Último dia 20 de junho foi pauta intensificada na imprensa o Dia Mundial do Refugiado. De acordo com a ACNUR, Agência da ONU para os Refugiados, “refugiados são pessoas que estão fora de seu país de origem devido a fundados temores de perseguição relacionados a questões de raça, religião, nacionalidade, pertencimento a um determinado grupo social ou opinião política, como também devido à grave e generalizada violação de direitos humanos e conflitos armados”. A definição é clara e ampla, mesmo assim não alcança a complexidade das situações enfrentadas por refugiados e refugiadas no mundo. Estima-se que existem 24, 5 milhões de pessoas nesta condição.

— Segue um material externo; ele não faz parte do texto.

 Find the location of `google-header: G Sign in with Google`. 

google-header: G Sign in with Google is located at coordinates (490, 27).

Mesmo acompanhando diariamente jornais, e observando de longe os deslocamentos de sírios e africanos em busca de sobrevivência longe de seus países de origem, foi a entrada massiva de pessoas venezuelanas no Brasil que me impactou mais. Porque em nenhum momento imaginei testemunhar um êxodo “forçado” no país vizinho ou em qualquer outro território da América Latina. Em janeiro de 2017 escutava atenta ao relato profundo de uma amiga que vive em Caracas sobre a situação dela e de seus compatriotas. Uma escuta de grande aprendizado.

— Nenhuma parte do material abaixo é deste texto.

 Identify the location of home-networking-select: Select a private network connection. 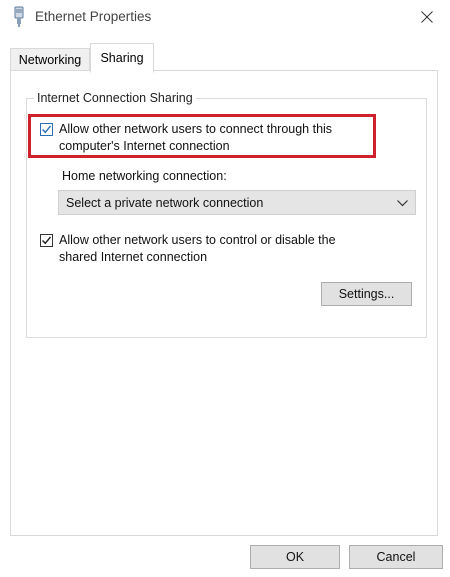
(237, 202).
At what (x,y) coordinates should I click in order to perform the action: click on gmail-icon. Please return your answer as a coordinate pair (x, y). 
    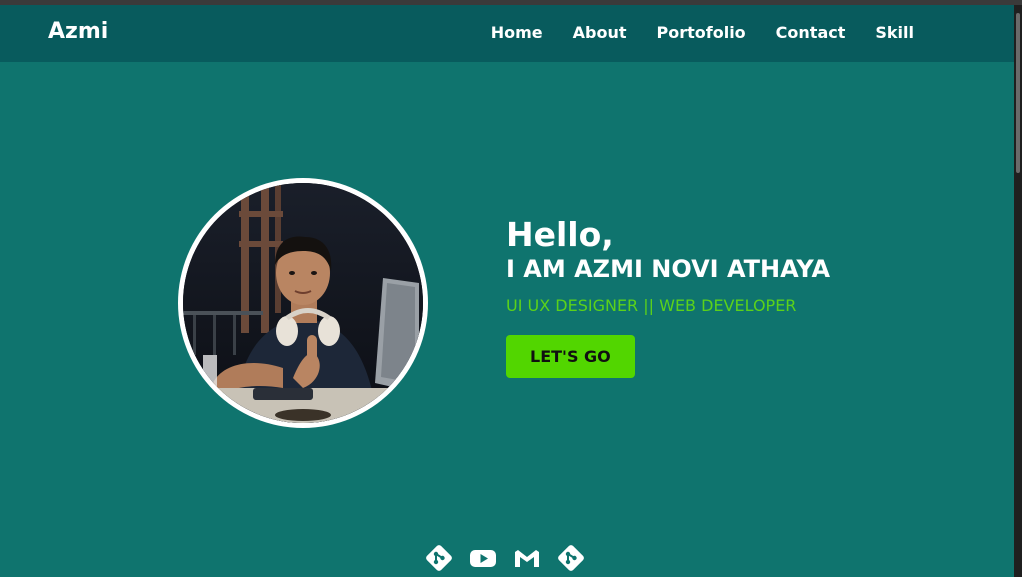
    Looking at the image, I should click on (527, 558).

Pouco tempo depois vi chegar na Paraíba diversas famílias por meio do processo de acolhida e interiorização de pessoas refugiadas no Brasil. Ao me aproximar um pouco mais da questão venho pensando sobre isso, à medida também que desenvolvo junto com estudantes de Jornalismo da UFPB, ações de extensão voltadas à acolhida e integração, através do Cine Abrazo e Tertúlias Literárias Dialógicas. O que percebo nesse processo é o quanto à dinâmica da globalização tem sua escala de perversidade. Ao passo que a sobrevivência humana sempre esteve envolta em processos de mobilidade, nomadismo. Evidentemente que de forma espontânea, não forçada por guerras, embargos, violações aos direitos humanos.

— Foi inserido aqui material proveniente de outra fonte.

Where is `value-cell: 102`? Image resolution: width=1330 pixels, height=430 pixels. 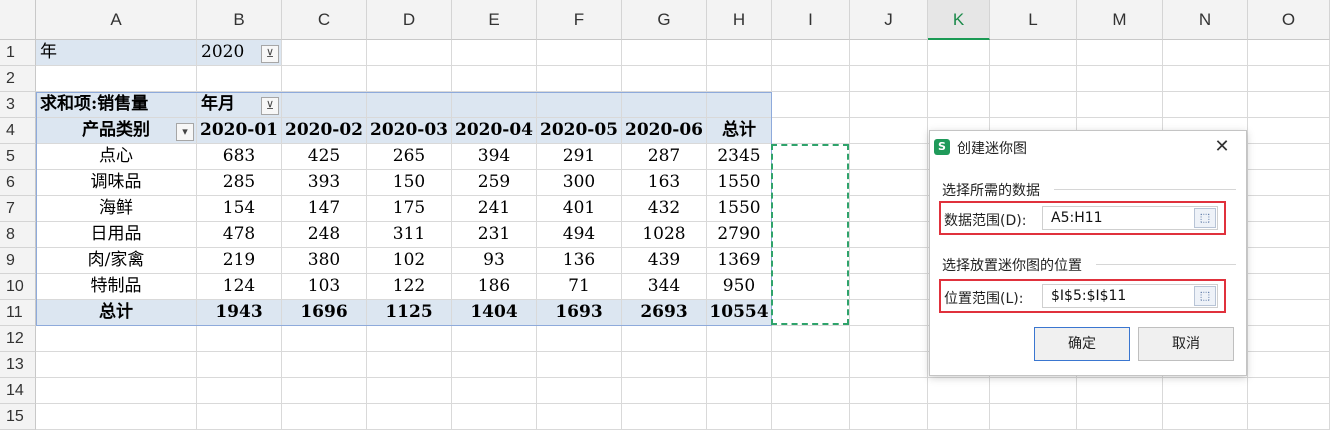
value-cell: 102 is located at coordinates (410, 261).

As perdas não se restringem o espaço físico da pátria, e ao lugar simbólico da identidade. São inúmeras e intransponíveis. De ordem material e afetiva. Envolvem o modo de ser e estar no mundo, lugares de pertencimento. Aos que sobrevivem ao percurso até a acolhida noutro lugar, uma reinvenção de si. Observo essa realidade frágil e me deparo com as mulheres refugiadas que como mães cangurus lutam de forma valente para nessa travessia conseguir manter seus filhos e filhas por perto, em torno de si. Nem todas conseguem. Como canta o Beto Guedes, “muitos se perderam no caminho”. E esse luto elas muitas vezes sequer podem externar ou ressignificar, ocupadas em busca de trabalho e preservação dos que conseguiram manter-se vivos e/ou juntos. E muitas vezes sofrendo pelos que ficaram: pais, filhos, tios, avós, amigas e amigos.
Como se não fosse pouco, essa cartografia mutante dos refugiados e refugiadas, externa a xenofobia como um desafio a ser enfrentado. A xenofobia não se refere apenas ao medo às pessoas estrangeiras, mas rejeição, preconceito, aversão e ódio. Em 2016, Cortez Editora publicou Xenofobia: medo e rejeição ao estrangeiro, de autoria do professor e pesquisador Durval Muniz de Albuquerque Júnior. Como não poderia ser diferente, um trabalho de muita qualidade e pertinência, onde o autor problematiza a xenofobia como um dos grandes problemas de nosso tempo, a partir de uma abordagem multidimensional, mostrando como esse sentimento é atravessado por ambiguidades.
A desterritorialização tem muitas nuances. Talvez não estejamos tão fixos como pensamos. Num mundo de diásporas, as ciências e artes por vezes seguem tentando refletir, compreender e apontar caminhos possíveis. Duas lindas canções chegam neste instante, uma do Jorge Drexler, Movimiento, onde diz que estamos vivos porque estamos em movimento, nunca estamos quietos, somos transhumantes, somos pais, filhos netos e bisnetos de imigrantes. Seu refrão soa como um mantra: eu não sou daqui, porém você tão pouco. Já Diáspora, composto pelos Tribalistas, toca quase que diariamente numa abertura de novela global, um apelo, um alerta, pergunta: you, where are you?
Como esquecer do filme Babel, dirigido por Alejandro G. Iñarritu, em 2006 (também diretor de Roma), e ressaltar que de certo modo tudo nesse Planeta está interligado, por maior que sejam as distâncias e diferenças culturais. A vida, superando a ficção, e a imaginação tentando fiar caminhos de maior aceitação e inclusão.